Adaptation is a society’s ability to adapt to the consequences of climate change. Heat stress, flooding (including sea level rise) and drought are the main consequences of climate change.

 

C

Conference of the Parties (COP) is an annual meeting of the “Parties”, which are the countries that signed the UN Framework Convention for Climate Change (UNFCCC).

 

E

Emission Trading System (ETS) is a market for greenhouse gases that is managed by the European Union, in which allowances for GHG emissions by energy-intensive industries, such as electricity production and aviation, are traded. Together these sectors are responsible for 40% of total emissions in the European Union. One emission allowance gives the right to companies in these sectors to emit one tonne of CO2 or CO2 equivalent. The total number of allowances is capped and that amount decreases on a yearly basis. This decreasing cap forces companies in those sectors to either buy additional allowances (current price at EUR 60 per allowance) or reduce their emissions. The proceeds from the sale of allowances flow back to Member States and the Climate Fund.

 

Non-ETS emissions make up the remaining 60% of total EU emissions. They include agriculture, housing, waste and transport (excluding aviation). Non-ETS emission reduction targets are agreed at a global level, as well as at European and national levels.

 

G

Greenhouse gases are defined as carbon dioxide CO2, methane CH4, nitrous oxide N2O, hydrofluorocarbons HFCs, perfluorocarbons PFCs, sulphur hexafluoride SF6 and nitrogen triphosphate. Carbon dioxide (CO2) is the most important of greenhouse gases. Emissions, that is the release, of greenhouse gases into the atmosphere are therefore monitored in carbon dioxide equivalents, or CO2 equivalents.

 

 

M

Mitigation, or climate change mitigation, are the set of policies aimed at decreasing the speed and magnitude of global warming. In concrete terms, mitigation means reducing man-made emissions of greenhouse gases.

 

N

Net zero” refers to a state in which there is a balance between the greenhouse gases going into the atmosphere and the ones removed out of the atmosphere. Achieving net zero does not mean that we stop emitting greenhouse gasses, but it means that we do not emit more than we remove out of the atmosphere.

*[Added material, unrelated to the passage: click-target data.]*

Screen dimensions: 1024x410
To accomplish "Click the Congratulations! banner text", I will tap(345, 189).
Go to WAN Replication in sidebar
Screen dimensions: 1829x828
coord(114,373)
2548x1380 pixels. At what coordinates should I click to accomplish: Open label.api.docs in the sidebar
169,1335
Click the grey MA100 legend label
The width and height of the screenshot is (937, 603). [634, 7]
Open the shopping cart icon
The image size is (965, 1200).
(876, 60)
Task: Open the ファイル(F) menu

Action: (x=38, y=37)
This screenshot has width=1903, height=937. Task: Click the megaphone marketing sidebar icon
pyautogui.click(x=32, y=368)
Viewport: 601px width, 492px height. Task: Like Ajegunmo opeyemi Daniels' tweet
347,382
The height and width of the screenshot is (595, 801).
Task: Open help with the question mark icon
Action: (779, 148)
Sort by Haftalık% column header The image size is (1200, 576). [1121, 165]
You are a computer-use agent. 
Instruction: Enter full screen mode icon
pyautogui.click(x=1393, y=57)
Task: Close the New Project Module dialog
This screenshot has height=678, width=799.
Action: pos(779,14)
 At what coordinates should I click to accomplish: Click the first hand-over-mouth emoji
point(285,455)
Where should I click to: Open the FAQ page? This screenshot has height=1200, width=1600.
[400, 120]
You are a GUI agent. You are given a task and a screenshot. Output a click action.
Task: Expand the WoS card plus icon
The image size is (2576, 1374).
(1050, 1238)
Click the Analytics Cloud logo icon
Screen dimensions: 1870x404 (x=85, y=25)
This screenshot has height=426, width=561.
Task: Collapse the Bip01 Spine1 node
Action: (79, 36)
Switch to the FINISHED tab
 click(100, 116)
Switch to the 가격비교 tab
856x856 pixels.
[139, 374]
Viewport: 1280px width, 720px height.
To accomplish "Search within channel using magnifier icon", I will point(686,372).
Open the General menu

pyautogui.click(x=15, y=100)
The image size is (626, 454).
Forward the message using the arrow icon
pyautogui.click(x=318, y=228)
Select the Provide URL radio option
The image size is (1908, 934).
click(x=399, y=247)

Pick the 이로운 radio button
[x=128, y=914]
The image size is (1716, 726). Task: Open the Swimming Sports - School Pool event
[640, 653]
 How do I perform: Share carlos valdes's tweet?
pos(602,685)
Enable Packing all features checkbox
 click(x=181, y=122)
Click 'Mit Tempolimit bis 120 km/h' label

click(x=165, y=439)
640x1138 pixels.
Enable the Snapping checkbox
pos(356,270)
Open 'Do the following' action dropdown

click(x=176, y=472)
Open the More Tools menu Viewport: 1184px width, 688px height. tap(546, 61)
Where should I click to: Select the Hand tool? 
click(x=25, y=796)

The term net zero is important because – for CO2 at least – this is the state at which processes causing global warming stop. The Paris Agreement underlines the need for net zero, requiring states to ‘achieve a balance between anthropogenic emissions by sources and removals by sinks of greenhouse gases in the second half of this century’ (Art. 4).

P

Parties are countries that have signed the UNFCCC, or UN Climate Convention.